▶ Stored items
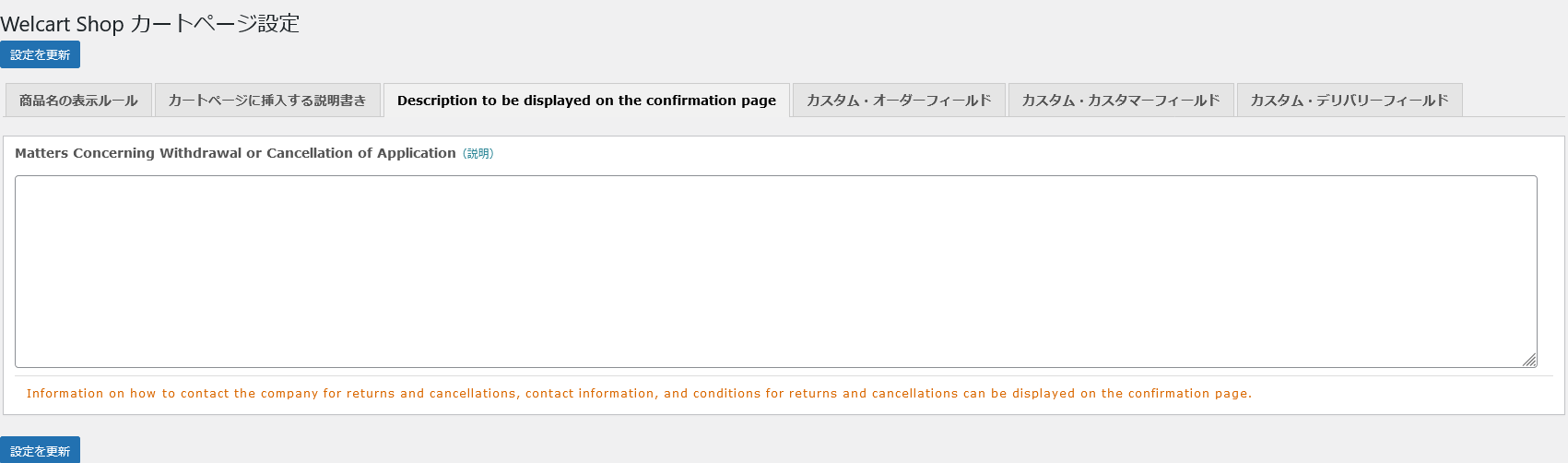Save settings with lower blue update button

(x=40, y=450)
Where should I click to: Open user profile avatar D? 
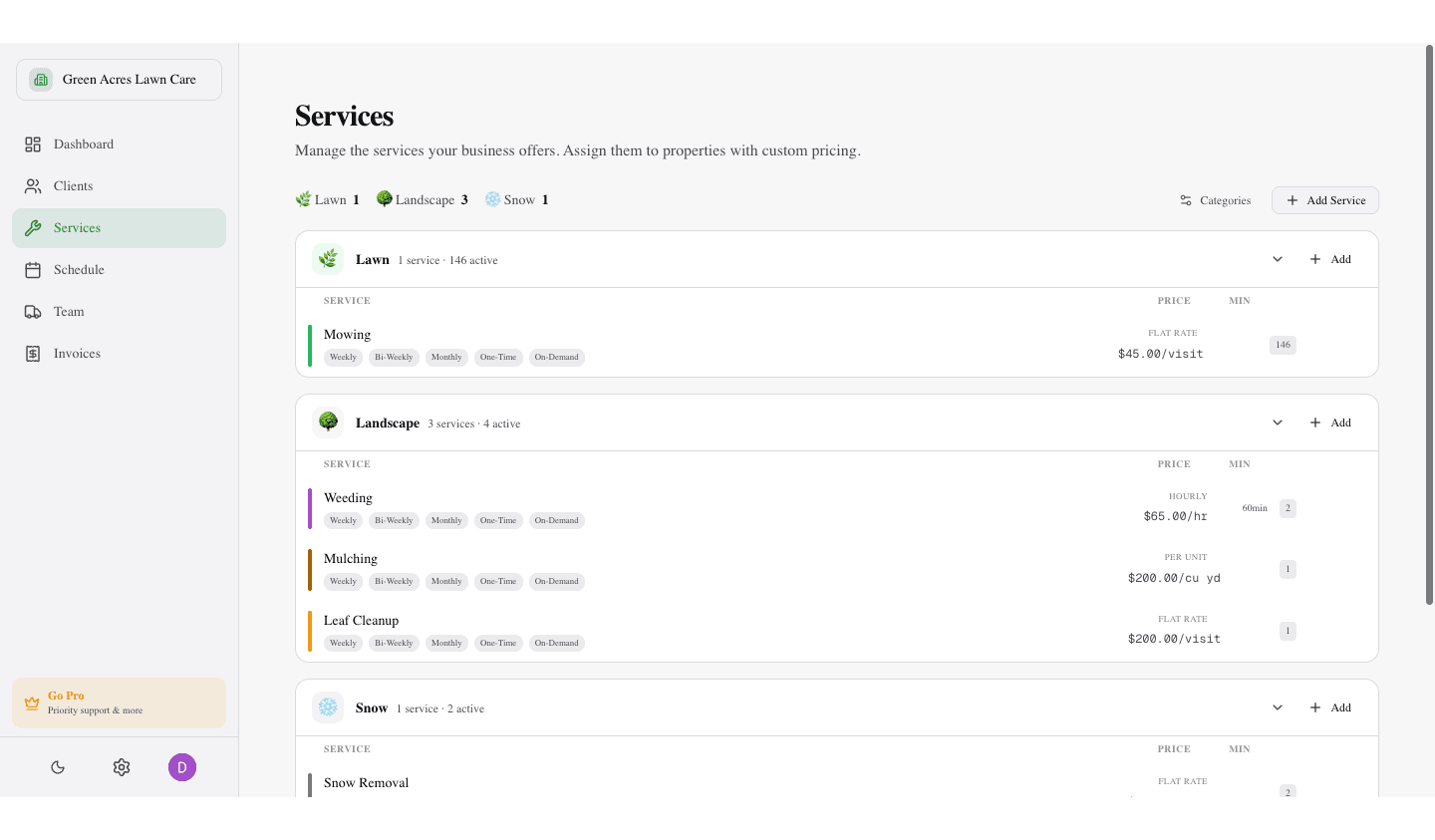pyautogui.click(x=182, y=767)
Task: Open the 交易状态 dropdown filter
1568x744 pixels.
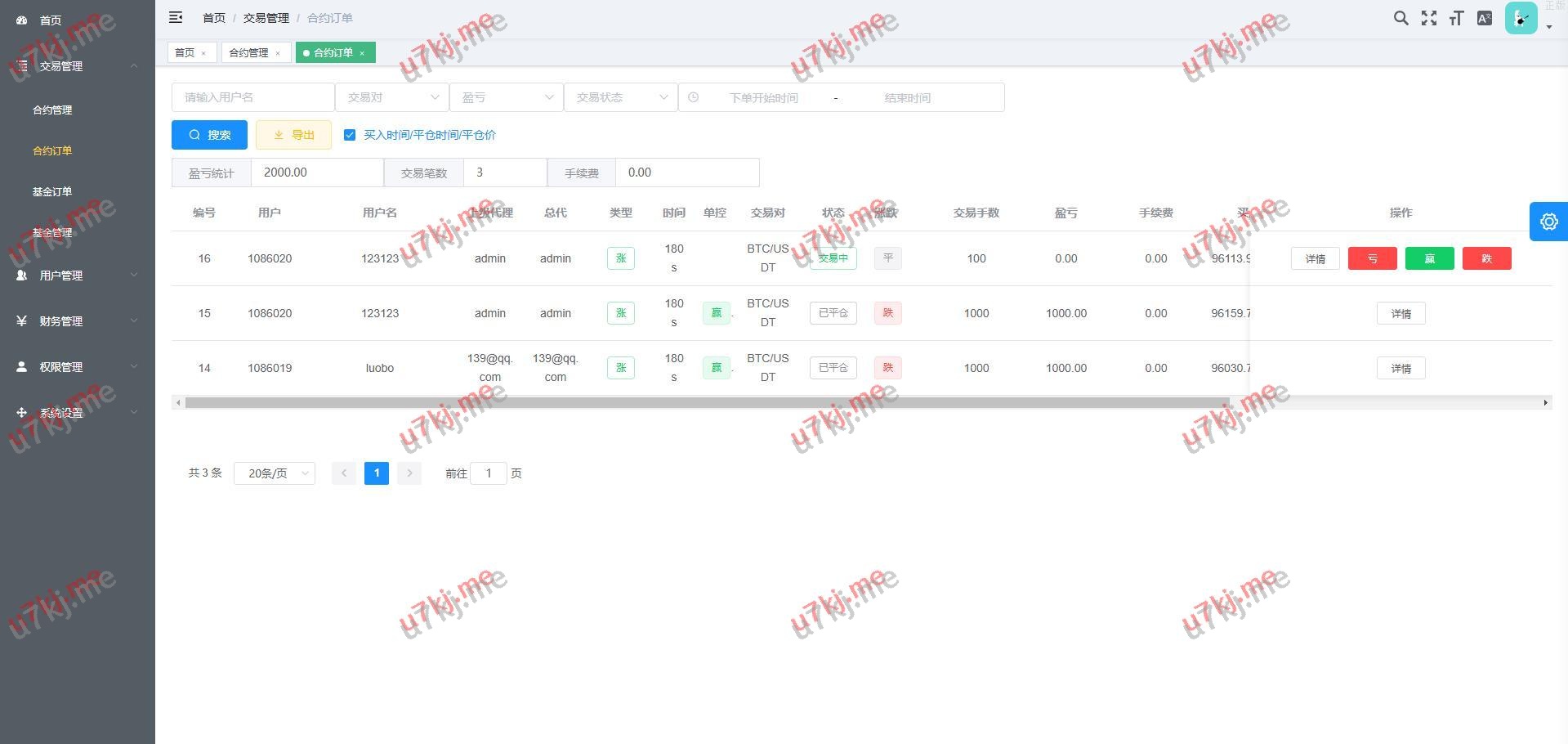Action: (x=621, y=97)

▶ To do
Leave every picture out and copy precisely the lines from the one containing "Task: Open the 交易状态 dropdown filter" through the last line of the data above, both ends included.

▶ Response area
Task: Open the 交易状态 dropdown filter
1568x744 pixels.
Action: (x=621, y=97)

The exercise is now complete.